Folks,
Have any of you ever had an investigation where in such you have an encrypted archive file you were not able to break the encryption to reveal the contents.
If so how did you deal with this, how did you put this in a report, simply it was not recoverable??
Thanks
Options
1) Did you try Passware with known plaintext attack. Help feature of passware describes how to setup known plaintext attck within the program.
Another tip is that did you try the passwords already cracked related to this task , if any. Sometimes I have gotten lucky by breaking password for one file and was able to use it for other files.
2) Distributed network attack where you employ free resources of machines on the network to work together and try to crack the password. I am setup for it. If you are able to forward the archive, I can attempt, provided sensitivity and confidentiality is not a concern.
Unfortunately I have already tried those suggestions.

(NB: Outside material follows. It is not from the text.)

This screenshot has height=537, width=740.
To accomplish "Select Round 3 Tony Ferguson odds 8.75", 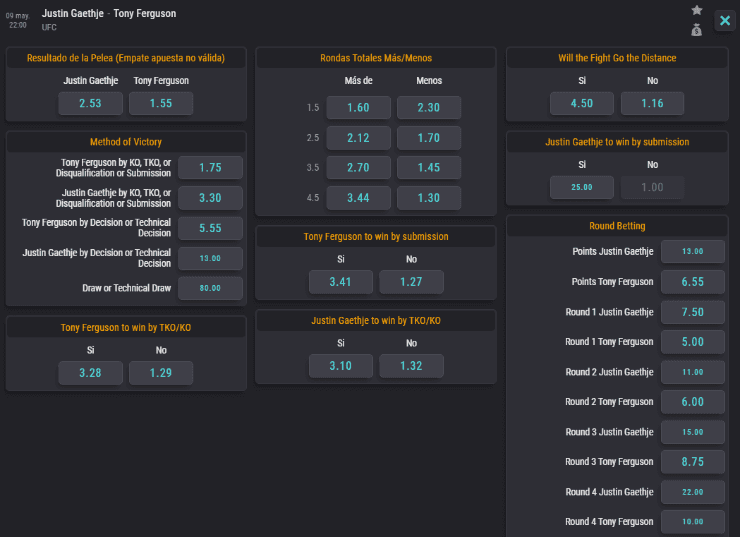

I tried a known plaintext, I also tried the already cracked passwords and also created a wordlist from the case and still nothing. I used Passware and also PRTK.
Thanks for the reply -)
Being a Brit I do not have any knowledge of Canadian Law but if the image was obtained as a result of a Warrant or some other Court Order there may be a duty of disclosure on the part of the owner of the data. In England it is an offence to fail to disclose passwords in many criminal matters and it would be a breach in civil disclosure. Worth a try?